**Stated exercise A**
Please summarize the GDB SIGINT discussion below in three sentences.
**Stated exercise B**
Write the next part of the GDB SIGINT discussion below, picking up right after its final sentence.

**Document excerpt**
==============================

With current master GDB, or with my patches + "(gdb) tty /dev/tty":

 (gdb) handle SIGINT print stop nopass
 SIGINT is used by the debugger.
 Are you sure you want to change it? (y or n) y
 Signal        Stop      Print   Pass to program Description
 SIGINT        Yes       Yes     No              Interrupt
 (gdb) r
 Starting program: sigint 
 ^C
 Program received signal SIGINT, Interrupt.
 main () at sigint.c:15
 15        while (1)
 (gdb) c
 Continuing.
 ^C
 Program received signal SIGINT, Interrupt.
 main () at sigint.c:15
 15        while (1)
 (gdb) signal SIGINT
 Continuing with signal SIGINT.
 Got SIGINT


I guess I could mention this in the new interrupting programs section in the
manual.

> 
>> Similarly, if a program uses sigwait to wait for SIGINT, and the
>> program receives a SIGINT, the SIGINT is _not_ intercepted by ptrace,
>> it goes straight to the inferior.
> 
> This sounds like a more serious issue, but how many programs use this
> technique?

Obviously I can't know that number.  I only know the issue has been
reported several times over the years.  PRs gdb/9425, gdb/14559
are the oldest bugs I've seen about it, but I've seen people ask
about this a number of times over the years.


Note that the interrupting programs that block/ignore SIGINT part was
really the use case among several that I picked as being good standalone
justification for the series.  

The being able to take control of inferior input/output when we switch to the
TUI would be another one.  That the TUI gets messed up when the inferior prints
something is also a recurring wart people complain about.

Also, SIGINT handling in multi-target scenarios is quite awkward.  Say you're debugging
a multi-target program, and under control of one GDB, you have:

 - one native process
 - one remote process

Currently, whether GDB gets the SIGINT first, or whether the kernel sends a SIGINT
to the native process, is basically random -- it depends on which process
GDB resumed first -- if the native process, then GDB puts that process in the
foreground and SIGINT will reach it first.  If the remote target, then GDB
gets the SIGINT first, and then GDB tries to forward it to one of the processes,
via target_pass_ctrlc.

Now let's imagine one step forward, and consider a different kind of multi-target
debugging -- debugging a native GNU/Linux process which uses some some accelerator
co-processor threads, GPU threads, etc.  Imagine GDB is able to debug all that,
where "info threads" shows both CPU and device threads.  You have all threads of the CPU
and device stopped.  You now resume one of the accelerator device threads, leaving the
CPU threads stopped.  E.g., say the device thread is 100, and you do

  (gdb) set scheduler-locking on
  (gdb) thread 100
  (gdb) c

As a response to the resumption, GDB puts the process's terminal settings in effect
and puts the inferior in the foreground of its terminal.

==============================

**Supplied information**
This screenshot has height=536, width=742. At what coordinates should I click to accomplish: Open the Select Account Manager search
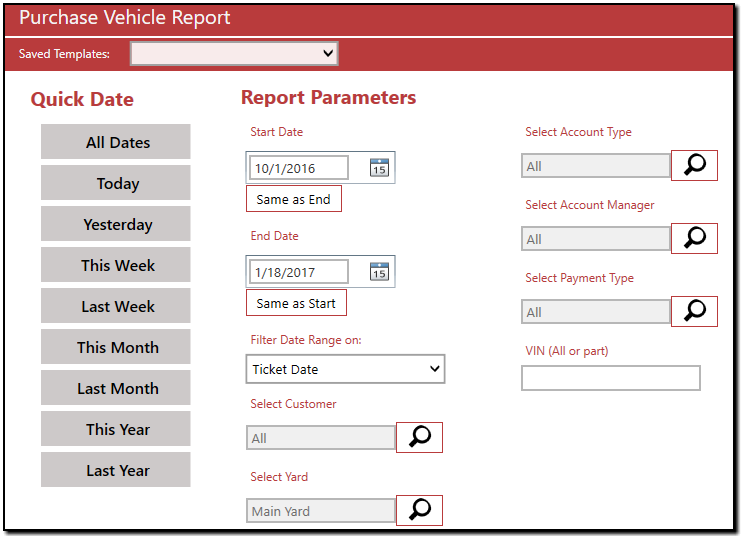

==============================

**Expected answer A**
With current master GDB, or with the patches plus "tty /dev/tty", a SIGINT handled with "print stop nopass" stops the program on each Ctrl-C, and "signal SIGINT" then delivers it to the program. When a program uses sigwait to wait for SIGINT, the signal is not intercepted by ptrace and goes straight to the inferior, an issue reported several times over the years, with PRs gdb/9425 and gdb/14559 as the oldest bugs the writer has seen. Interrupting programs that block or ignore SIGINT was chosen as standalone justification for the series, and other motivations are taking control of inferior input/output when switching to the TUI and the awkward SIGINT handling in multi-target debugging, where whether GDB or a native process gets SIGINT first depends on which process GDB resumed first.

**Expected answer B**
And now you type Ctrl-C to stop the program.  But, instead nothing happens,
Ctrl-C just does nothing.  

That's because while the process is in the foreground, no CPU thread has been resumed,
so there's no thread that can actually receive the SIGINT.  Unix signals don't exist
on the accelerator device.  In this situation, there would be no way to get back
the prompt, unless the device thread hits a breakpoint or some other kind of event
on its own.  This wasn't the original use case I wrote this series for, but I can actually
trigger this scenario with AMD ROCm GDB (debug CPU + GPU threads all in one).

If GDB always gets the signal first, then it can stop all processes in a more
controlled fashion.  

I'm not sure I mentioned this earlier, but we could even add a knob to make Ctrl-C
_not_ stop any process, but just drop to the prompt with the inferior still running.
That can be interesting in scenarios that do not want to disturb the inferior
if possible, as for example "set observer on".  Curiously, I remember that when the non-stop
mode was being designed back in 2007/2008, ctrl-c just giving you back the prompt
was on the table, but it wasn't possible to implement it back then so it was dropped.


So I see a good number of problems with the current way we handle SIGINT, and I
think that putting the inferior in its own terminal so that GDB gets the SIGINT
first finally lets us solve them.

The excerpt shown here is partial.